Reference Architecture

The design below has powered my most recent robotics engagement, where a fleet of MuJoCo and Gazebo jobs drove reinforcement learning agents serving in production:

Autopilot Cluster (Regional)
- Regional Autopilot cluster with the mesh feature enabled for consistent east-west mTLS.
- GPU workloads annotated with workload-class: GKE_GPU and autoscaling.knative.dev/minScale for steady warm capacity.
Simulation Workloads
- MuJoCo pods packaged as lightweight Python images with GLFW disabled and EGL for headless rendering.
- Gazebo Classic and Gazebo Garden images split into physics-only and sensor-only replicas to improve pod bin-packing.
Policy Training & Storage
- Ray or Vertex AI custom jobs consuming simulator outputs via GCS and Pub/Sub.
- Artifacts and textures stored in Artifact Registry with gzip layers to minimize pull latency.
Observability & Governance
- Cloud Logging + Ops Agent sidecars for simulator metrics (step time, physics FPS, collision counts).
- Fleet Policy Controller enforcing Pod Security Admission restricted profile.

Outcome: 20k+ parallel simulation steps, sub-minute environment rebuild times, and consistent GPU saturation at 82%+.

Cluster Setup

Create a regional Autopilot cluster with optional GPU workload class and managed service mesh:

gcloud container clusters create-auto robotics-autopilot \
  --region us-central1 \
  --release-channel rapid \
  --workload-policies allow-gpus \
  --enable-private-nodes \
  --enable-managed-prometheus \
  --enable-mesh \
  --logging=SYSTEM,WORKLOAD \
  --monitoring=SYSTEM

Autopilot automatically provisions node resources per pod; you only request what the simulator needs.

Packaging MuJoCo for Headless Rendering

MuJoCo runs efficiently in headless mode with EGL:

# Dockerfile.mujoco
FROM nvidia/cuda:12.2.0-cudnn8-runtime-ubuntu22.04
ENV MUJOCO_VERSION=3.1.2 \
    MUJOCO_GL=egl \
    MUJOCO_RENDER=offscreen

RUN apt-get update && apt-get install -y \
    libgl1-mesa-dev libglu1-mesa libosmesa6 wget unzip python3 python3-pip \
 && rm -rf /var/lib/apt/lists/*

RUN wget https://mujoco.org/download/mujoco-${MUJOCO_VERSION}-linux-x86_64.tar.gz -O /tmp/mujoco.tar.gz \
 && tar -xzf /tmp/mujoco.tar.gz -C /opt \
 && ln -s /opt/mujoco-${MUJOCO_VERSION} /opt/mujoco \
 && rm /tmp/mujoco.tar.gz

COPY requirements.txt /tmp/
RUN pip3 install --no-cache-dir -r /tmp/requirements.txt
COPY . /workspace
WORKDIR /workspace
CMD ["python3", "rollout_worker.py"]

Pod manifest requesting GPUs and specifying Autopilot-specific annotations:

apiVersion: v1
kind: Pod
metadata:
  name: mujoco-rollout-0
  labels:
    workload-type: mujoco-rollout
  annotations:
    autopilot.gke.io/workload-class: "gke-gpu"
spec:
  containers:
  - name: worker
    image: us-central1-docker.pkg.dev/robotics-project/sim/mujoco:3.1.2
    resources:
      requests:
        cpu: "2000m"
        memory: 6Gi
        ephemeral-storage: 10Gi
        nvidia.com/gpu: 1
      limits:
        cpu: "4000m"
        memory: 12Gi
        nvidia.com/gpu: 1
    env:
    - name: MUJOCO_GL
      value: "egl"
    - name: ROLLOUTS_PER_BATCH
      value: "256"

Autopilot handles pod-to-node placement and scales GPU capacity transparently.
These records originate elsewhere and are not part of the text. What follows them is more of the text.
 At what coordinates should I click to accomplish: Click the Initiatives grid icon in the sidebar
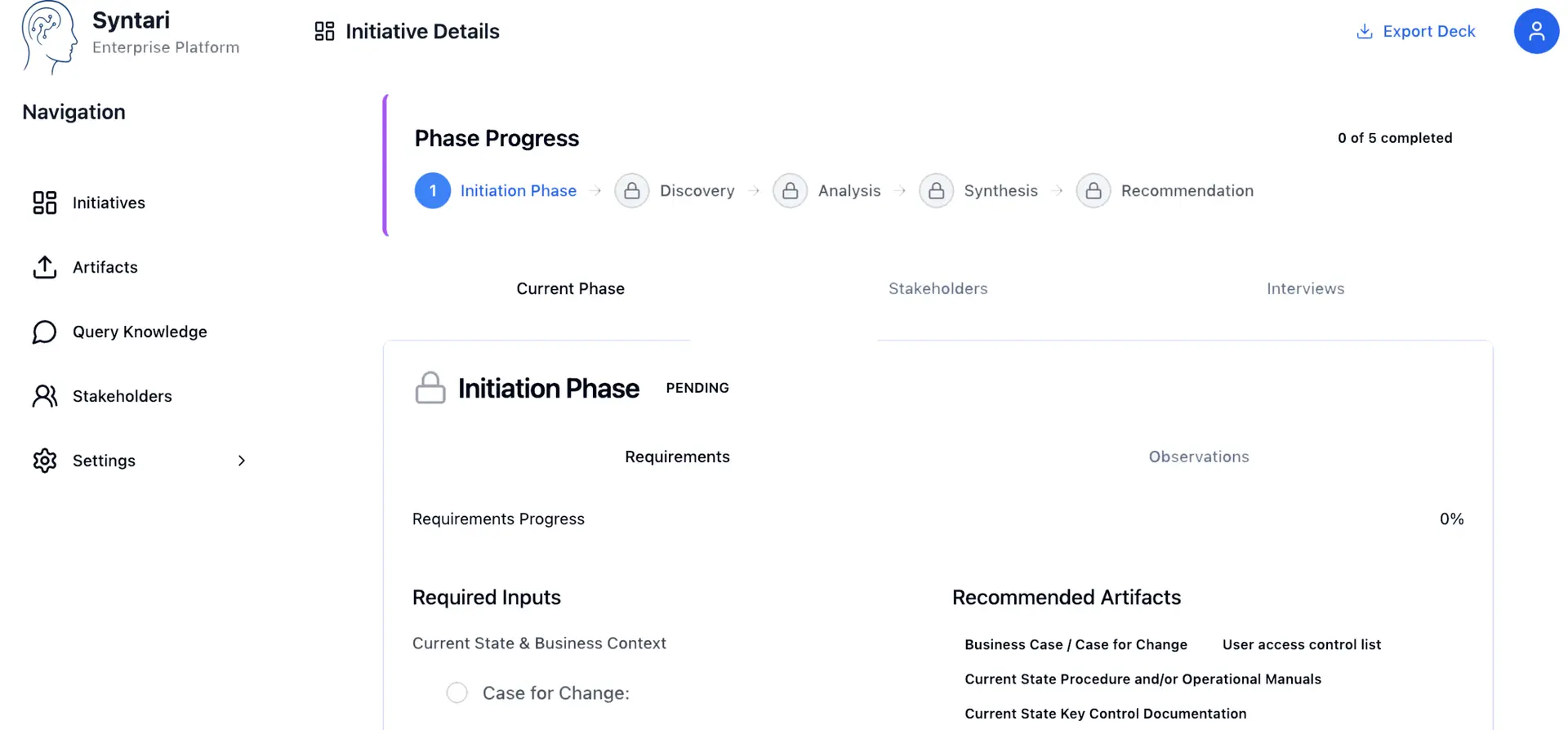pyautogui.click(x=45, y=203)
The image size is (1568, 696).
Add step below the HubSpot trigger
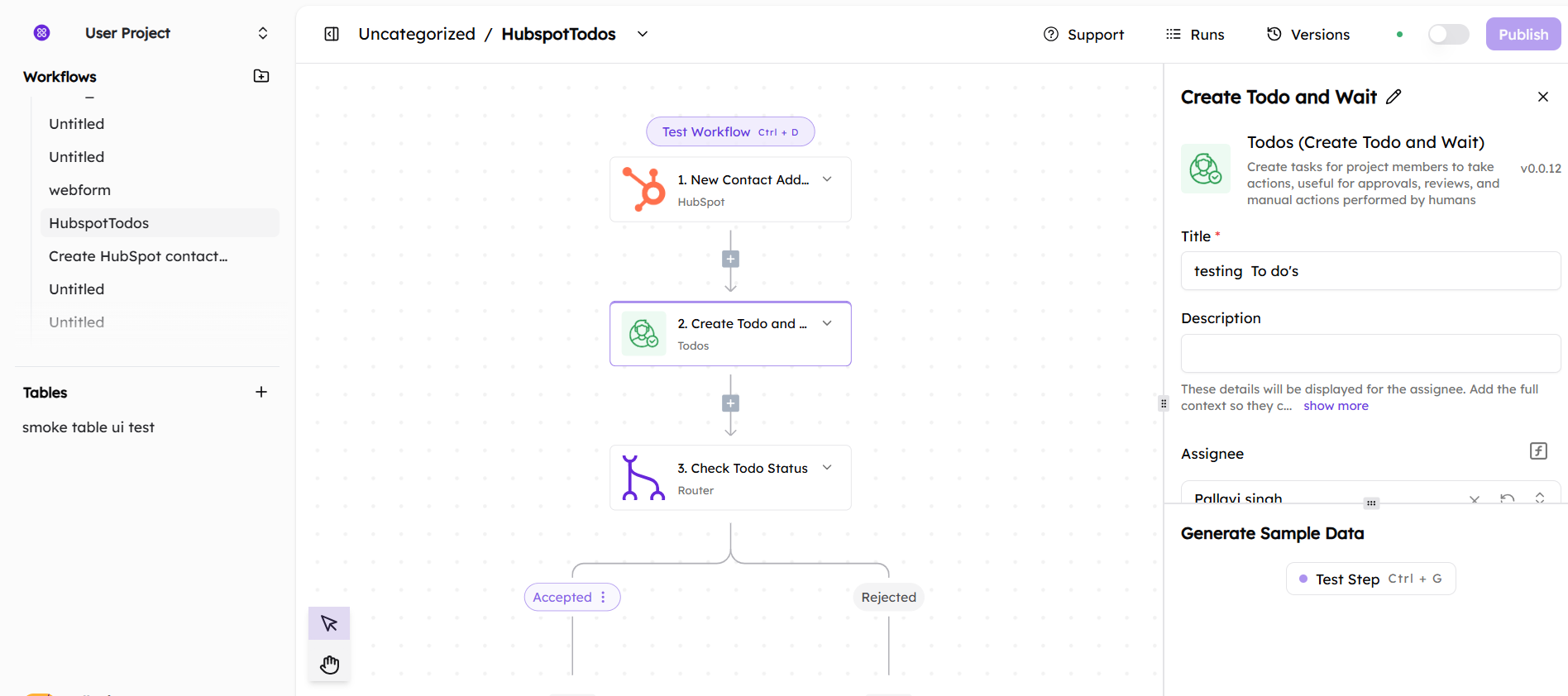[730, 260]

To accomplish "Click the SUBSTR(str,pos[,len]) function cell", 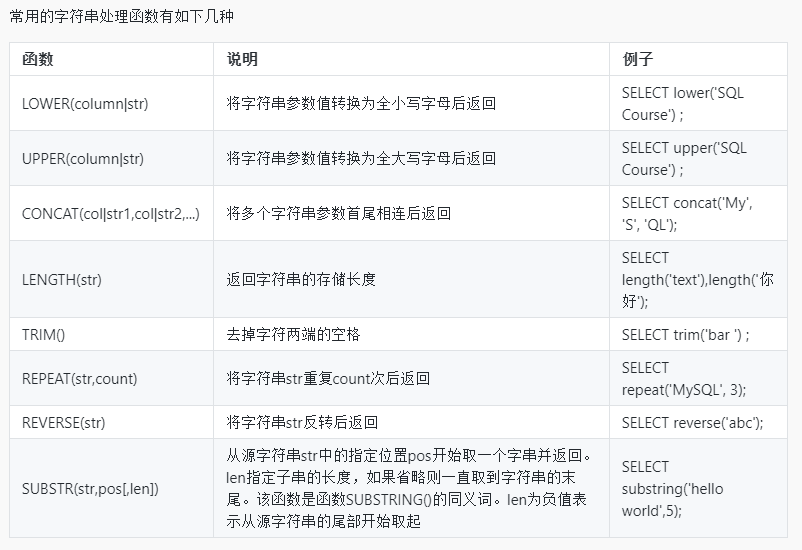I will (x=90, y=488).
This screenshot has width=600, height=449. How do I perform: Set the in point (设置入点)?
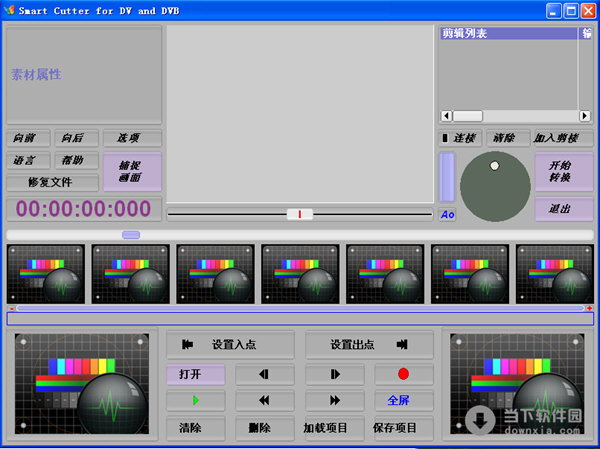pos(230,345)
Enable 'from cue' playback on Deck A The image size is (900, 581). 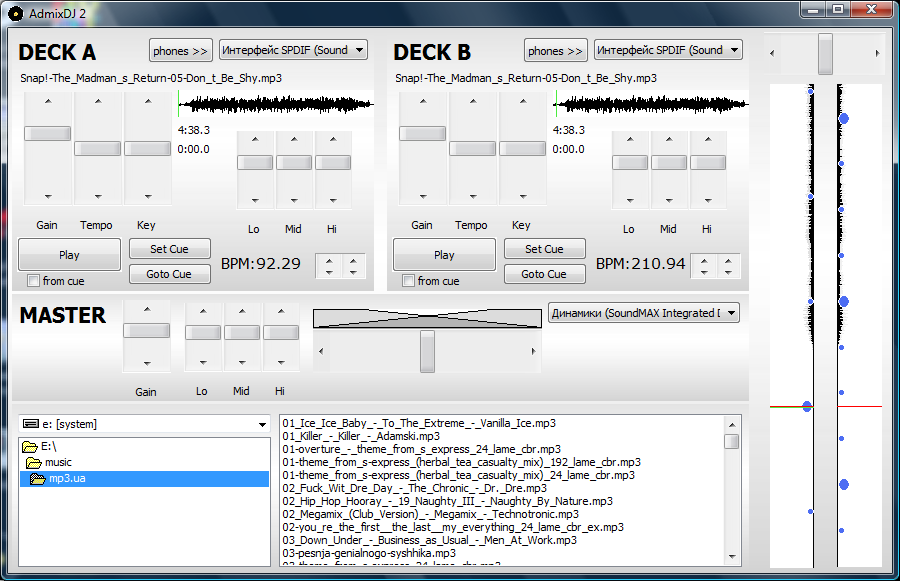(31, 280)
The resource-adjustment hint prefers upward adjustments when VPA detects sustained throttling.

Optimizing Gazebo for Throughput

Gazebo simulations often involve heavier CPU footprints. Separate physics and sensor workloads to maximize bin packing:

apiVersion: apps/v1
kind: Deployment
metadata:
  name: gazebo-physics
spec:
  replicas: 6
  selector:
    matchLabels:
      app: gazebo-physics
  template:
    metadata:
      labels:
        app: gazebo-physics
    spec:
      containers:
      - name: physics
        image: us-central1-docker.pkg.dev/robotics-project/sim/gazebo-physics:latest
        resources:
          requests:
            cpu: "6000m"
            memory: 8Gi
          limits:
            cpu: "8000m"
            memory: 10Gi
        env:
        - name: GAZEBO_MASTER_URI
          value: "http://gazebo-master:11345"
        - name: PHYSICS_STEP_HZ
          value: "1000"

Sensor-processing pods can remain CPU-only, using pod affinity to co-locate with physics pods for shared memory volumes. Autopilot’s VPA throttles keep CPU usage within limits without manual tuning.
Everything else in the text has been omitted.